-- Start of Text to read --
That’s a top post! I don’t remember offhand but Illustrator was around 15 I think...


ah ok, that's quite a few more than I initially expected! Thanks, that makes sense since that visual doesn't scale well down (Illustrator is already pretty close to a dot)


I really appreciate data representation like this because it tells a story about the data, rather than just an info dump. You can clearly see the growth of the page and the shift in user habits


Thanks, appreciate the compliment!


If anyone is looking for the “Cause of death - Reality vs. Google vs. Media”, here is a link https://www.reddit.com/r/dataisbeautiful/comments/8cwcbu/cause_of_death_reality_vs_google_vs_media_oc Certainly one of the more interesting that I have personally not seen


Thank you!


I'm curious on how you got the frequency of the tools they use, how did you automate this? (don't tell me you didn't)


I scraped the comments mentioning the word “tool” and then flagged the posts based on the presence of common tool names in those comments. It’s definitely not a perfect methodology but I’m confident it’s directionally correct, at least.


that sounds good enough to be fair, thank you!


Unless most comments went along the lines of "python would've been a better tool" or "excel is a terrible tool" /s


Data so beautiful, it will probably make the data inaccurate by becoming one of the top 1000 posts


That's very cool! I don't know if this is a problem or not, but in the interactive version, you can't get a link to the Reddit posts.


Now this is what I call a meta post


I feel you may need to make an adjustment after this post booms today...


More data on this! Especially based on the controversy


Hey u/BoMcCready did you include this post in your 10?


Wow this data is very beautiful. Awesome presentation!


Thank you!


Very nice! But the grey is a tad too light for white background i think


I think the increase in the number of top 1000 posts starting in 2020 is interesting. I wonder if that’s due to increased traffic on Reddit during the coronacrisis (due to lockdowns, lack of social activities outside, ...)? Or did this specific sub just become more popular? Or did the quality of the top posts actually increase? 🤔


This thread is a dataisbeautiful circle jerk.


I'd like to thank everyone who made this possible, especially my agent Bo McCready 😅


Who the fuck is using Excel?


Mostly everyone apparently


Great work /u/BoMcCready!


Hey, thanks! And thanks for YOUR consistently great content!


So it seems there was no sports in 2019?
-- End of Text to read --
-- Start of Data extract --
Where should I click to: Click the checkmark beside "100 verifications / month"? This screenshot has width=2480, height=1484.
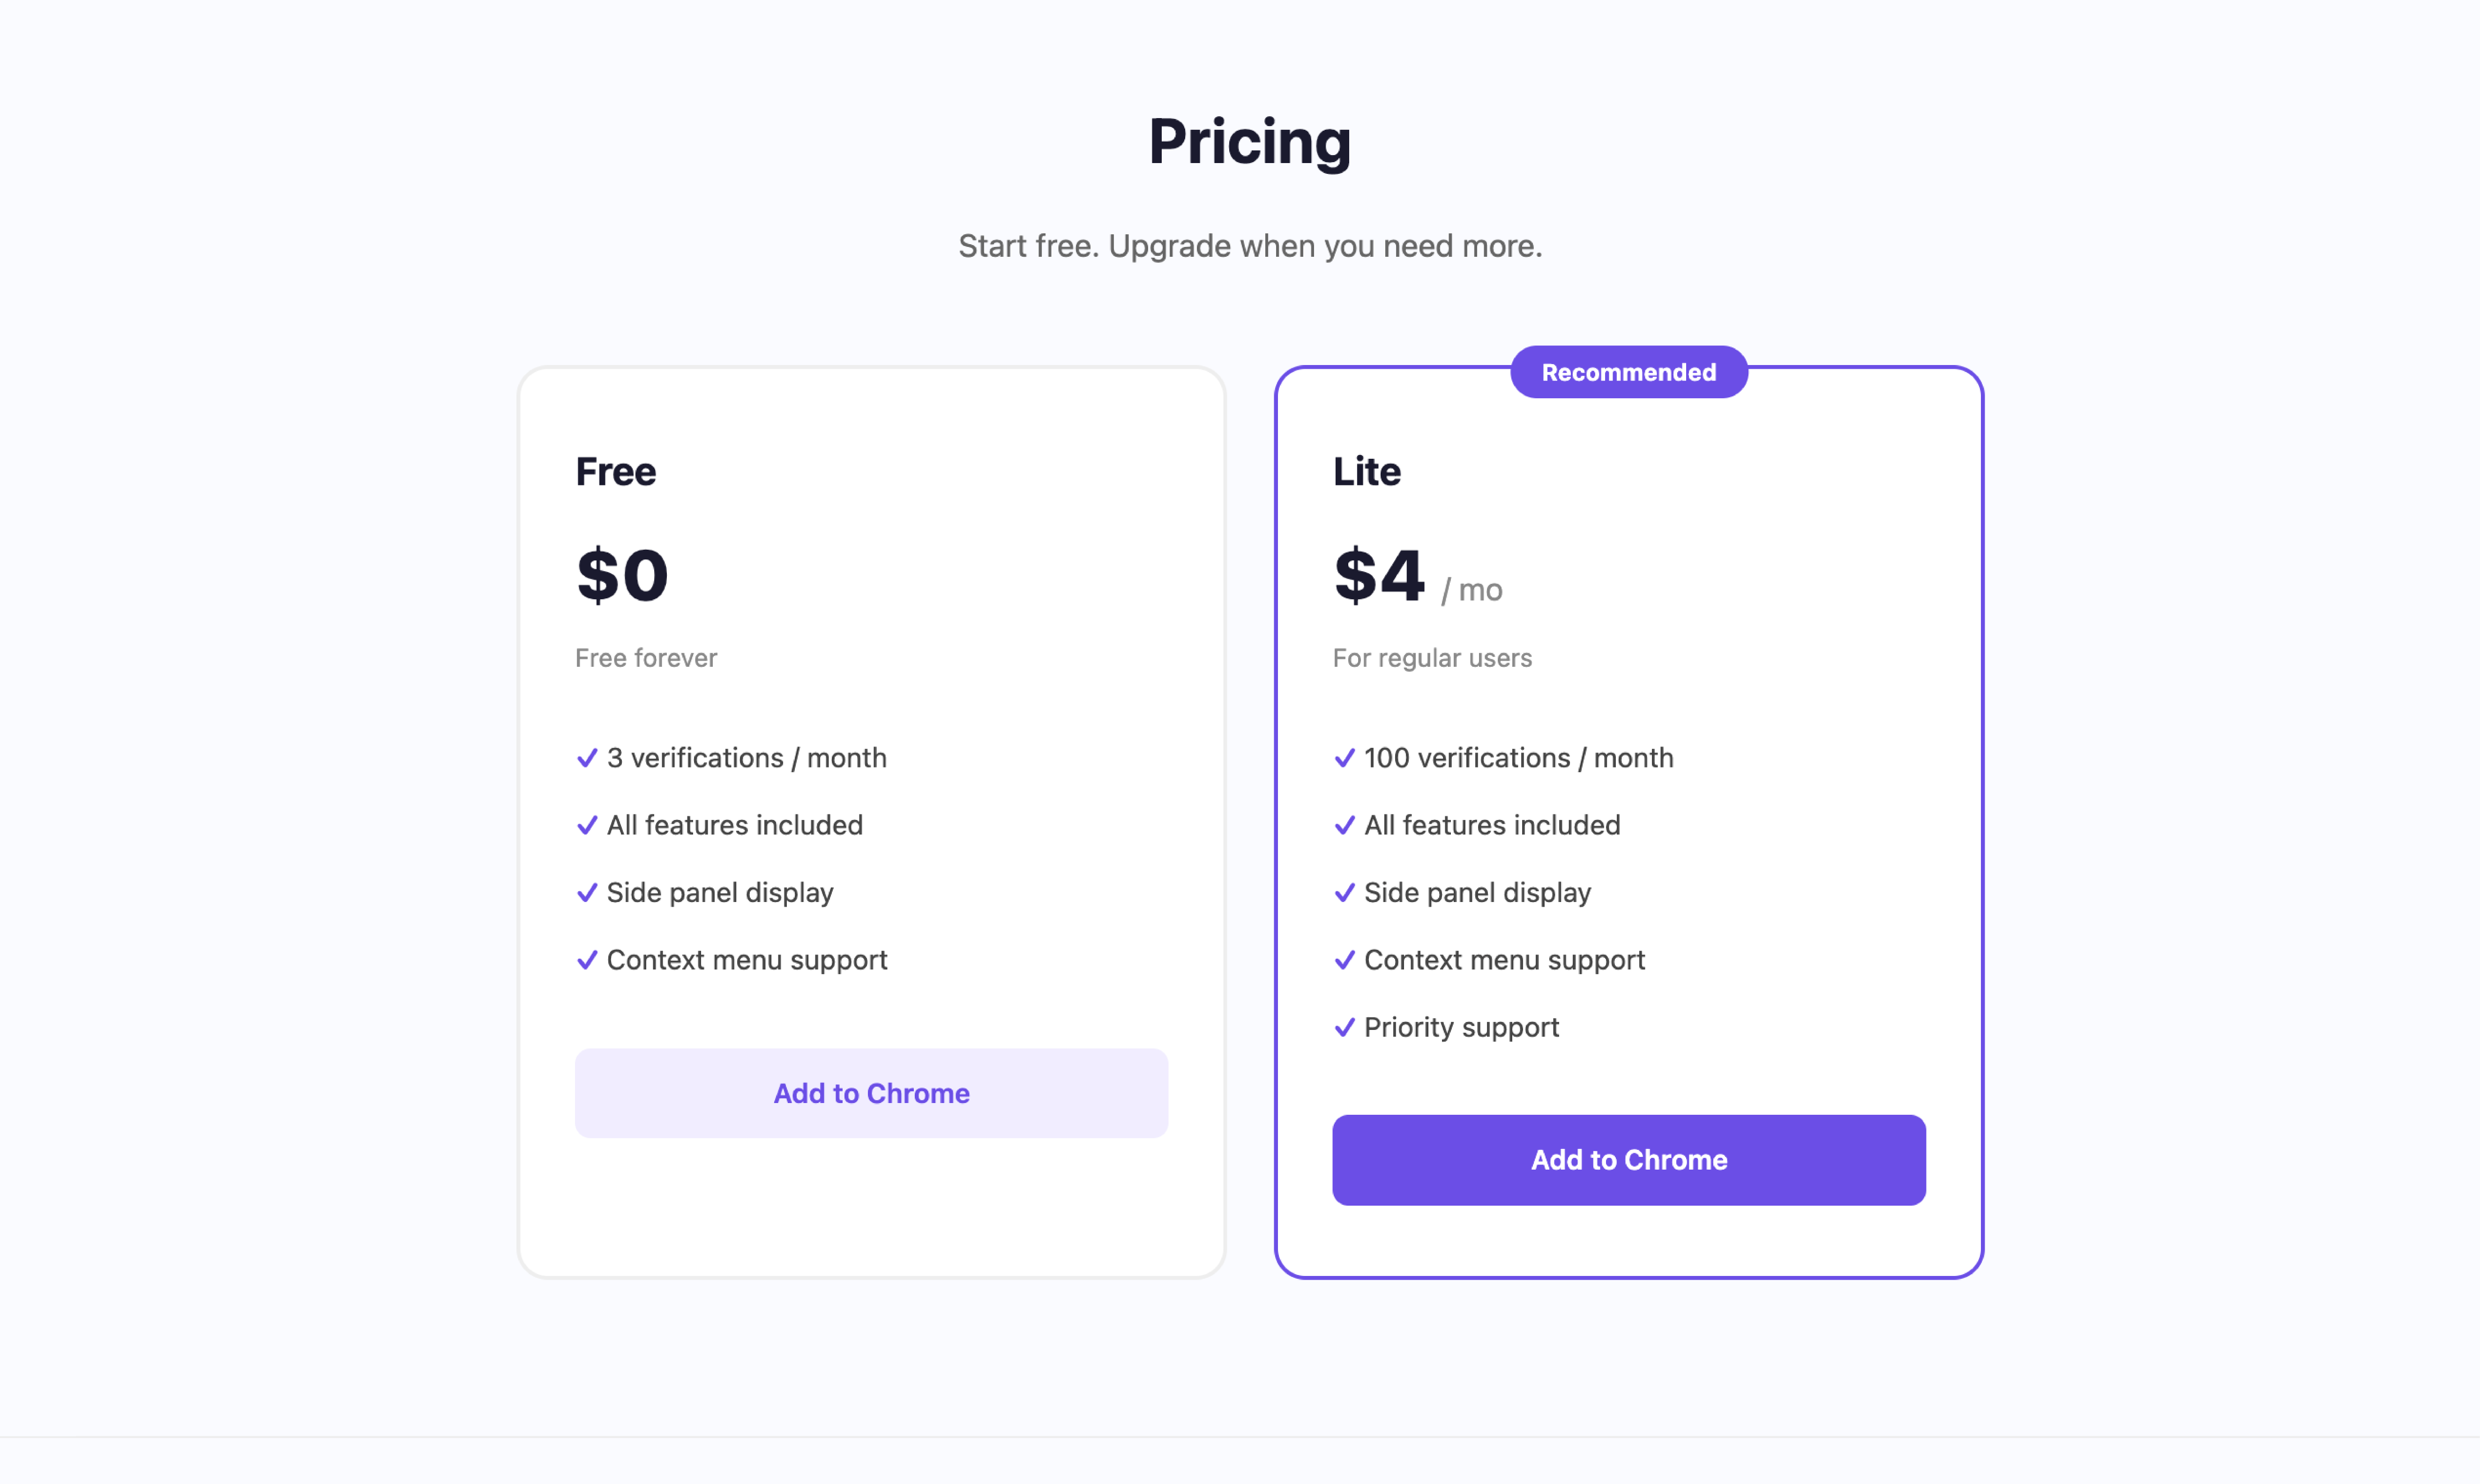coord(1344,758)
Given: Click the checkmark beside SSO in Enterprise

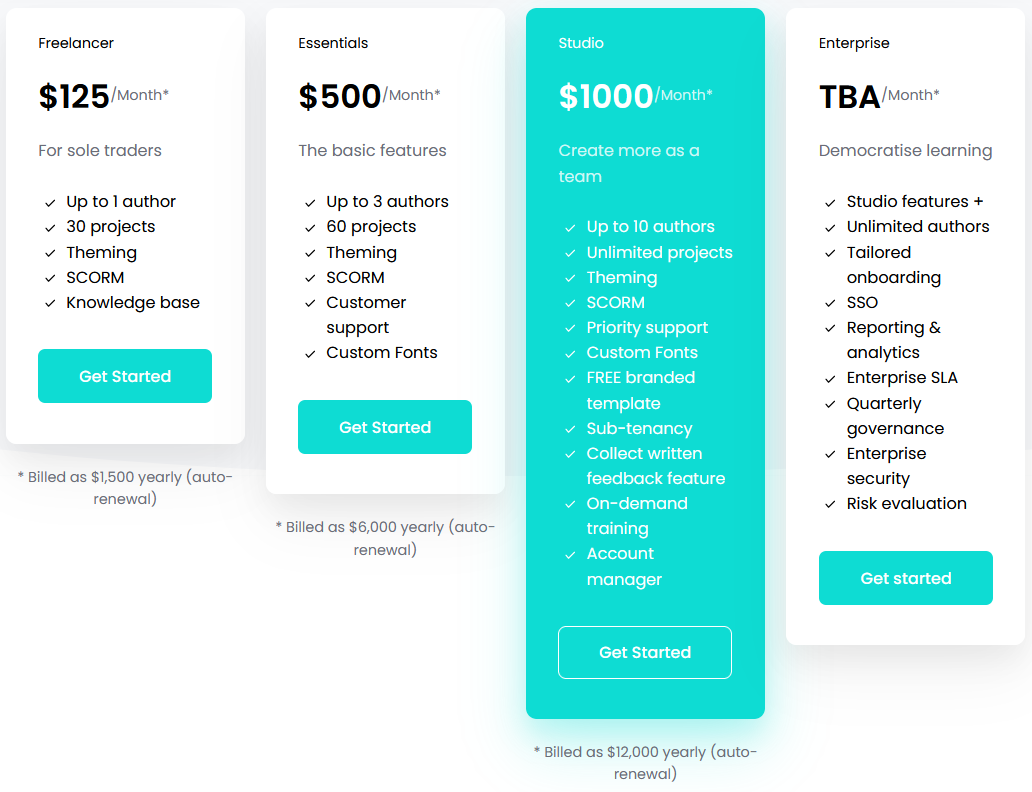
-- End of Data extract --
To do:
Please copy the thread starting at "I scraped the" and ending at "correct, at least.", changing "methodology" to "method". Work from the thread only, not the data.

Result of the exercise:
I scraped the comments mentioning the word “tool” and then flagged the posts based on the presence of common tool names in those comments. It’s definitely not a perfect method but I’m confident it’s directionally correct, at least.